No Clube Militar que Wilson Machado frequentou por muitos anos e entre seus
ex-colegas, o assunto é tabu. “Quando o Wilson se viu acuado após o caso do
Riocentro, ele falou: ‘O que eu posso fazer é me preservar’”, contou o coronel,
que diz ter perdido contato com o colega de turma.
Atualmente, Machado
vive em um prédio imponente na Barra da Tijuca, no Rio de Janeiro. Aos 76 anos,
o general reformado mantém uma rotina discreta, ao menos à vista de vizinhos e
funcionários do condomínio onde mora, que, abordados pela reportagem, disseram
desconhecer a história pregressa do militar.
Em 2017, ele registrou
em seu endereço uma microempresa para prestar serviços administrativos.

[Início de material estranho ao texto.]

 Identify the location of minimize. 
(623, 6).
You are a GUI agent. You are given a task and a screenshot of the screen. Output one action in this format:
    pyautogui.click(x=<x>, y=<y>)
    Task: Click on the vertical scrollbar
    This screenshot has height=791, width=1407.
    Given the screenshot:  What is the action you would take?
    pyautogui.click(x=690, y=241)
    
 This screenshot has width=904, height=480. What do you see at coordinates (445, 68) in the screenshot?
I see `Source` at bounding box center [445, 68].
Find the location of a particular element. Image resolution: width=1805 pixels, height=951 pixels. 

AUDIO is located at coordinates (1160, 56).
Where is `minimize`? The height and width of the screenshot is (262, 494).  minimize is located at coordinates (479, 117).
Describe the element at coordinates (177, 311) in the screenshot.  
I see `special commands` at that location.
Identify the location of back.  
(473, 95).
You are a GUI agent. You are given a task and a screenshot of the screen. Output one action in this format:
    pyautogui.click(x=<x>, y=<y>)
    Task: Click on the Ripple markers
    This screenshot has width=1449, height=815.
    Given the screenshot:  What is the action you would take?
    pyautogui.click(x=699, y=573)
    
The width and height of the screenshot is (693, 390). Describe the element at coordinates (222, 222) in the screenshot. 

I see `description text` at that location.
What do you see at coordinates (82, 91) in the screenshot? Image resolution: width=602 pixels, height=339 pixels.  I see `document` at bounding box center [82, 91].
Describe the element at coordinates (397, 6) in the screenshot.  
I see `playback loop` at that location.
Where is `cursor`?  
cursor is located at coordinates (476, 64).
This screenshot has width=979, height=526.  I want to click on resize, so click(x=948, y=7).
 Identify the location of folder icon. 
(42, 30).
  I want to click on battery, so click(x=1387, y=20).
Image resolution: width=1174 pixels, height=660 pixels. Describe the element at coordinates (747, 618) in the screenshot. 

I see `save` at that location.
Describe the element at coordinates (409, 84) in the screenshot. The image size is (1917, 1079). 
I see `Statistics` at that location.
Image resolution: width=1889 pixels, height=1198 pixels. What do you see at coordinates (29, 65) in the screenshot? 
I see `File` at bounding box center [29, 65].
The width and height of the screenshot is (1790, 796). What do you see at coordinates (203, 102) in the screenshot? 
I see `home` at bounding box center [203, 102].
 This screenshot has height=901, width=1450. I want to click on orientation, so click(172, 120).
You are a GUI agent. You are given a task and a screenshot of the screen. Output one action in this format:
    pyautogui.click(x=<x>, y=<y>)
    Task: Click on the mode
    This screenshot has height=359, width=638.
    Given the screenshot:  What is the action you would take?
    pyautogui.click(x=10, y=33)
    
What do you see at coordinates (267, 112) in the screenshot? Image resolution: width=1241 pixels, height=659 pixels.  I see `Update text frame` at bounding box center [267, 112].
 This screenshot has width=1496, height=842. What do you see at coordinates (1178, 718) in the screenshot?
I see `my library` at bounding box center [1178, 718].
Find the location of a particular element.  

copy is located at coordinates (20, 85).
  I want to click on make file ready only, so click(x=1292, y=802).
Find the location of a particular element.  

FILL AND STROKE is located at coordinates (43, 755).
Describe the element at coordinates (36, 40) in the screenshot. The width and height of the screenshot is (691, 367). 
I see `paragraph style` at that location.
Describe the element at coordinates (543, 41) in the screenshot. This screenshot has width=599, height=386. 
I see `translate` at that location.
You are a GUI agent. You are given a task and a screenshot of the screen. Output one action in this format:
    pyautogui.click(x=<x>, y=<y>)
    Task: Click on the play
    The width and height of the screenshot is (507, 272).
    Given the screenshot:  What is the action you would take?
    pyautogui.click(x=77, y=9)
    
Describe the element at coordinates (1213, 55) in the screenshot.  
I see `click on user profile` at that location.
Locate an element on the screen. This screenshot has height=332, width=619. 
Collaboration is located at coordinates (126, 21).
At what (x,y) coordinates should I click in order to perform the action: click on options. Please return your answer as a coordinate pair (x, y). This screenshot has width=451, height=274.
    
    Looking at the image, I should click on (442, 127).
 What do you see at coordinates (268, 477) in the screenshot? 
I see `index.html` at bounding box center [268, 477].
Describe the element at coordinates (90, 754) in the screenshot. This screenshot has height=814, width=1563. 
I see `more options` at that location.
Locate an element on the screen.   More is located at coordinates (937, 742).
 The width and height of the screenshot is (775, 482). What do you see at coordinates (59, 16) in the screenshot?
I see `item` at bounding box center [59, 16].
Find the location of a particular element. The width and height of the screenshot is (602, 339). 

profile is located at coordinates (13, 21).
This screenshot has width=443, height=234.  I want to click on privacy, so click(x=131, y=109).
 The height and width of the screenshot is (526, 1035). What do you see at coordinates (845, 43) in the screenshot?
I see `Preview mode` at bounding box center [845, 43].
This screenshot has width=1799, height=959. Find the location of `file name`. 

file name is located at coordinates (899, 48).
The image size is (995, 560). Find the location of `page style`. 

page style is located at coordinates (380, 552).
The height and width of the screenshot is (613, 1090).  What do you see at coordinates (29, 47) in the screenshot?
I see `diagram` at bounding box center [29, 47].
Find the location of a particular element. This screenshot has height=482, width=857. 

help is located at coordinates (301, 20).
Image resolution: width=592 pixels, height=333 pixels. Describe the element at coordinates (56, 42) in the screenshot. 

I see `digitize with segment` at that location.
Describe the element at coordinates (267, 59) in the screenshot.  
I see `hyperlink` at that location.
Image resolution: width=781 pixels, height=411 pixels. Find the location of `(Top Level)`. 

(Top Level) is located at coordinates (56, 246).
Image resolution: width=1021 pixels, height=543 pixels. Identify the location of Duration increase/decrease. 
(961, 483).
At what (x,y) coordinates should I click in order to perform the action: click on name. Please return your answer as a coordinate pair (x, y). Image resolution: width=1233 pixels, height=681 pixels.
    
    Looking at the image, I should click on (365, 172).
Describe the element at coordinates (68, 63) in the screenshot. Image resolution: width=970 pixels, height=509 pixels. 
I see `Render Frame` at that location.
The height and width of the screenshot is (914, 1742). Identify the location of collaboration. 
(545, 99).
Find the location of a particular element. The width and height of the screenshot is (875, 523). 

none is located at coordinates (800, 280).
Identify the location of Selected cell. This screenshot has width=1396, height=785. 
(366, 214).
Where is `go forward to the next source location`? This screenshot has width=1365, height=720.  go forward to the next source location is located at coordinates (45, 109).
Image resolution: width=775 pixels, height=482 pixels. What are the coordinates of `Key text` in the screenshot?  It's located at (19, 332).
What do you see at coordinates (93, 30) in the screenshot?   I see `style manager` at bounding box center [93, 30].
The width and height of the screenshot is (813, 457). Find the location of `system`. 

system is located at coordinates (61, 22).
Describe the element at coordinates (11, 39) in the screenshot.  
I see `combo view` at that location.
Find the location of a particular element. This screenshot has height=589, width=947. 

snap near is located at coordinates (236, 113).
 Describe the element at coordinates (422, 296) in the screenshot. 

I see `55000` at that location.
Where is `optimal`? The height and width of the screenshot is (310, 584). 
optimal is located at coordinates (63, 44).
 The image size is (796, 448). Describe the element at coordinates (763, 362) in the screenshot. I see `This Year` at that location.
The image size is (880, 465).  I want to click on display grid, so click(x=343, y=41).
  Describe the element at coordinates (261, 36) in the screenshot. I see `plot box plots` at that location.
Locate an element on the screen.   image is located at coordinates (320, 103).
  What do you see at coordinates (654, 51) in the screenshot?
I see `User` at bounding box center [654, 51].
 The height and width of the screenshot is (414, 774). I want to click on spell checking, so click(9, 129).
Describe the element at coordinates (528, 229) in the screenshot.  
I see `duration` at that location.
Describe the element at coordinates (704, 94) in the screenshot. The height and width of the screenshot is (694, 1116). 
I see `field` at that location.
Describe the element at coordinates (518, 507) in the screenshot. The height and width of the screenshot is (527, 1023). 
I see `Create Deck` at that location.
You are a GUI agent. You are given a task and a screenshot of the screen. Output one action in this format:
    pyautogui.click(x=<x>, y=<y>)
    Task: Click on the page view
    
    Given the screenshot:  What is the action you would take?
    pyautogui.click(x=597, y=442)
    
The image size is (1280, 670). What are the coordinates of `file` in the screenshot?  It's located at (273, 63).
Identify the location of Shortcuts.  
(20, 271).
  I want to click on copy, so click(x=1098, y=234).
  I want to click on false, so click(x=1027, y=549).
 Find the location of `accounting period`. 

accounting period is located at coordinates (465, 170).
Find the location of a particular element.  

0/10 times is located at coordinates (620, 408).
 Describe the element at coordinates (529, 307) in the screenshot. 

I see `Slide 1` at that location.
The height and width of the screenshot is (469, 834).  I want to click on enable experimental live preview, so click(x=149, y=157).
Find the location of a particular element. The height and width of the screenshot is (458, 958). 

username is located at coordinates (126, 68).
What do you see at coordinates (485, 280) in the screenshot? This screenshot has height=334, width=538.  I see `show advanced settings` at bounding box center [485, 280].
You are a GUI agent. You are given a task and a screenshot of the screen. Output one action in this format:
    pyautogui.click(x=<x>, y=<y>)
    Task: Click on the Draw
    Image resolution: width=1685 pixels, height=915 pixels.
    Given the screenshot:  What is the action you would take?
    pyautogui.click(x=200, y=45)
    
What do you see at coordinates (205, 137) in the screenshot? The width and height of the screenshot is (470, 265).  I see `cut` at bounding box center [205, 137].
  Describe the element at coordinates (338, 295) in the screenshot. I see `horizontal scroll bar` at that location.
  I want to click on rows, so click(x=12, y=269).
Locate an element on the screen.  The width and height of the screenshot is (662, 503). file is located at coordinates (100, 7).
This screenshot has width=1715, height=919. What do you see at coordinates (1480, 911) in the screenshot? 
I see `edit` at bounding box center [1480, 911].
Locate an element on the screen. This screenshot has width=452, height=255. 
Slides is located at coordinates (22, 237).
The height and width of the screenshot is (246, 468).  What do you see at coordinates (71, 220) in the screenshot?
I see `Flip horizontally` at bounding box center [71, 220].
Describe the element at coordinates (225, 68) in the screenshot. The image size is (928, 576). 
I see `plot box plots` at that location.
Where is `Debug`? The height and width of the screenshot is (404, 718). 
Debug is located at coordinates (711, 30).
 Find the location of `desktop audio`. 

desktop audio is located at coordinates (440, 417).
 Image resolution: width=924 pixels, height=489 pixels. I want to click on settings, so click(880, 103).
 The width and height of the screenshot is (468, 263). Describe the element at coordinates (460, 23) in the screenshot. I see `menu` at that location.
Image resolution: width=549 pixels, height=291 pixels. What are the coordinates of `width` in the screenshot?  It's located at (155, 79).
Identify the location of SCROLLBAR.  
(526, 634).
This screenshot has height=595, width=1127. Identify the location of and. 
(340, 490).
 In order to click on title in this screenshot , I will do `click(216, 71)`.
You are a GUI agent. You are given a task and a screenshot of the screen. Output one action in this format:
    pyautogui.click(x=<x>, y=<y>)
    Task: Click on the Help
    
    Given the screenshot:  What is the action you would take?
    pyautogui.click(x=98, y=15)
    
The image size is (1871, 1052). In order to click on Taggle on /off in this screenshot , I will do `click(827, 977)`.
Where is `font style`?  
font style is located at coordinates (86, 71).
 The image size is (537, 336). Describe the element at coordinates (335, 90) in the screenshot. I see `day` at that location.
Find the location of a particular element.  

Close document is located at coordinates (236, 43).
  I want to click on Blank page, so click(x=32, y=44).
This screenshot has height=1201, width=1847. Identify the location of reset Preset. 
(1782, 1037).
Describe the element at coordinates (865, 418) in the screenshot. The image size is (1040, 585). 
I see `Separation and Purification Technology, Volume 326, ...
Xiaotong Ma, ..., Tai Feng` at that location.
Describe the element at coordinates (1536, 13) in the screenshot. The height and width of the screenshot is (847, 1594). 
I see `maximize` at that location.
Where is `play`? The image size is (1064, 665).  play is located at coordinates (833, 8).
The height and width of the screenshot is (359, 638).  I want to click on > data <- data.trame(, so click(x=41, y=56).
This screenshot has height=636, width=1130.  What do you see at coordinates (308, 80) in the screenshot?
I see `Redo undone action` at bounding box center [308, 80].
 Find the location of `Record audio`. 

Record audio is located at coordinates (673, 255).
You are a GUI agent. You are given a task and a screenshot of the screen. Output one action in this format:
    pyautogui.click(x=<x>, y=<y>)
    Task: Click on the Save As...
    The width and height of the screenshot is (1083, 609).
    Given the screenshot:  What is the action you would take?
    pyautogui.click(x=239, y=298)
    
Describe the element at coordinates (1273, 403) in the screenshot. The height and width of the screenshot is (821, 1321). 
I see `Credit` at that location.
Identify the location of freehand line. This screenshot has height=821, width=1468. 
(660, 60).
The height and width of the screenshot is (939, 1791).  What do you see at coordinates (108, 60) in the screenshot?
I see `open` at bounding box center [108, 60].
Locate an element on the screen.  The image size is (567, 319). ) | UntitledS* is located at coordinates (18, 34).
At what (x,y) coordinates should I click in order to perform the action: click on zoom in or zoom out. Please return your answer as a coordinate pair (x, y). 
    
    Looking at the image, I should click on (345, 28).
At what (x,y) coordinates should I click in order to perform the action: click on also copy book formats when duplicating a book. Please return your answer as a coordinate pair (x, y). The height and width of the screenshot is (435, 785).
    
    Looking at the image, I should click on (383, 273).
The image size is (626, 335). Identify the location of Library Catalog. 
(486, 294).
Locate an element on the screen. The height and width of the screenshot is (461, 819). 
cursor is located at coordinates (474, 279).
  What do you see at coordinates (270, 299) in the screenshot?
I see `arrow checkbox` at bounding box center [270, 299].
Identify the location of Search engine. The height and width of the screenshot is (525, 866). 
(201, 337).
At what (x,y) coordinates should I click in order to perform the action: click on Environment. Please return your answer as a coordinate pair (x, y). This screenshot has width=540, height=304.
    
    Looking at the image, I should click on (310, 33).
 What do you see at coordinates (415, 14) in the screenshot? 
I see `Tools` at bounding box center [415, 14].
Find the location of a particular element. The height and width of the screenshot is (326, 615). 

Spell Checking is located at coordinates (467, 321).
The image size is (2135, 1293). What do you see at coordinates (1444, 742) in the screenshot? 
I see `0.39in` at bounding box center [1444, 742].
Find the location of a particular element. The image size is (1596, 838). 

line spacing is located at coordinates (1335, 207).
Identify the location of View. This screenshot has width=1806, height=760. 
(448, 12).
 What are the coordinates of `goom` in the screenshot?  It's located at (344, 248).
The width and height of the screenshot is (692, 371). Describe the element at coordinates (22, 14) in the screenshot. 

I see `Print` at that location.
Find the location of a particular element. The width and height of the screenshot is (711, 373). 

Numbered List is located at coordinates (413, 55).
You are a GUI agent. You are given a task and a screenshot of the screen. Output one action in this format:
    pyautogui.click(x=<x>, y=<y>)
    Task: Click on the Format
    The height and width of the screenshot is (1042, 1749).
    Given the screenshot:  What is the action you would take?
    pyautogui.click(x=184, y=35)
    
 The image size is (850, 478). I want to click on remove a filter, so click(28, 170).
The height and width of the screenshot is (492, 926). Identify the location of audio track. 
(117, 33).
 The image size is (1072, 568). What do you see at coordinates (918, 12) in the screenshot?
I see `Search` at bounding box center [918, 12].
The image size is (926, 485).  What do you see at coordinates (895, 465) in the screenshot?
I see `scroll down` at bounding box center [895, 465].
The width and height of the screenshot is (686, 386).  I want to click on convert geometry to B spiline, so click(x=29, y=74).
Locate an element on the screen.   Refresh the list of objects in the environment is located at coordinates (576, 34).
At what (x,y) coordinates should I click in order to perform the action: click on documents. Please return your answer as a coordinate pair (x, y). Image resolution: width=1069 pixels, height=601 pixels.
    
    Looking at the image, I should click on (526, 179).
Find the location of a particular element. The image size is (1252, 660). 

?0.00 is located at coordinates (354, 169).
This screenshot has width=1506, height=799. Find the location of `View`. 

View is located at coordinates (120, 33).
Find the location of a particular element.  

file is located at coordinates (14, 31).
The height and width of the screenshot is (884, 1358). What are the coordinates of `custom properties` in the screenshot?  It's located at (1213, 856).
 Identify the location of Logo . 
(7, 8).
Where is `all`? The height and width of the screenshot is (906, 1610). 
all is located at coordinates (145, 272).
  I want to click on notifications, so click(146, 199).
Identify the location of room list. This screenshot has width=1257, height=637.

A
atividade do negócio, conforme informação da Receita Federal, é “preparação de
documentos e serviços especializados de apoio administrativo não especificados
anteriormente”.
Procuramos Wilson
Machado pessoalmente em sua residência, mas ele se recusou a nos receber.
Também se recusou a responder a uma série de perguntas, por escrito, deixada em
seu condomínio. Após diversas tentativas frustradas de contato, por mensagem de
texto, o oficial escreveu apenas “não” ao pedido de entrevista.
Machado nunca falou
com a imprensa, apesar da insistência de jornalistas. Um documento do Departamento de Polícia Federal de 1986, que está no Arquivo
Nacional, orientava militares, entre eles Machado, a ficar em silêncio diante
da procura por entrevistas desde aquela época. “Nestes casos, o CIE [Centro de
Inteligência do Exército] orienta que os elementos contatados nada declarem,
principalmente, que não se preocupem em defender-se de possíveis acusações
pessoais de que esses repórteres têm se valido para provocar os contatados. A
única alegação deve ser que as atividades por eles desempenhadas sempre o foram
por ordens superiores”, orienta.
·
Um coadjuvante silencioso
Desde 1981, Wilson
Machado prestou cinco depoimentos sobre o caso: três à Justiça Militar e dois
ao Ministério Público Federal (MPF). Em setembro de 2014, o oficial foi
convocado pela Comissão Nacional da Verdade, mas não se manifestou. “Enquanto o Estado brasileiro não exigir respostas às Forças
Armadas, esse silêncio vai ser eterno. As condições econômica, social e da
família dele dependem do silêncio”, destacou Nadine Borges, que presidiu a
Comissão da Verdade do Rio.
Embora indiciado por
duas vezes, Machado nunca foi punido. Em 2000, o Superior Tribunal Militar
(STM), em decisão confirmada pelo Supremo, entendeu que ele estava coberto pela
Lei da Anistia. Quatorze anos depois, o caso foi reaberto pelo Ministério Público
Federal (MPF), que denunciou seis
militares envolvidos no ataque, por tentativa de homicídio, associação
criminosa e transporte de explosivos, mas a ação acabou arquivada pelo Tribunal
Regional Federal (TRF) da 2ª Região.
No último processo a
que respondeu, ele foi defendido pelo advogado Rodrigo Roca, conhecido por sua
atuação na defesa de militares do Exército e também por ter defendido pessoas
do entorno do ex-presidente Jair Bolsonaro (PL), como o senador Flávio Bolsonaro
(PL-RJ) e o ex-ministro da Justiça Anderson Torres.
Wilson Machado sempre
sustentou a narrativa do primeiro inquérito policial militar, de 1981 – à época
manipulado para inocentar os militares –, de que ele e o sargento Rosário
estavam no local para uma missão de cobertura do evento, com objetivo de monitorar
os artistas e os participantes. A versão foi desmentida pelo MPF, por meio de
relatos de pessoas que testemunharam ou participaram do atentado.
“Eu nunca carreguei
nenhum explosivo, não sei mexer com nenhum explosivo, nunca mexi na minha vida.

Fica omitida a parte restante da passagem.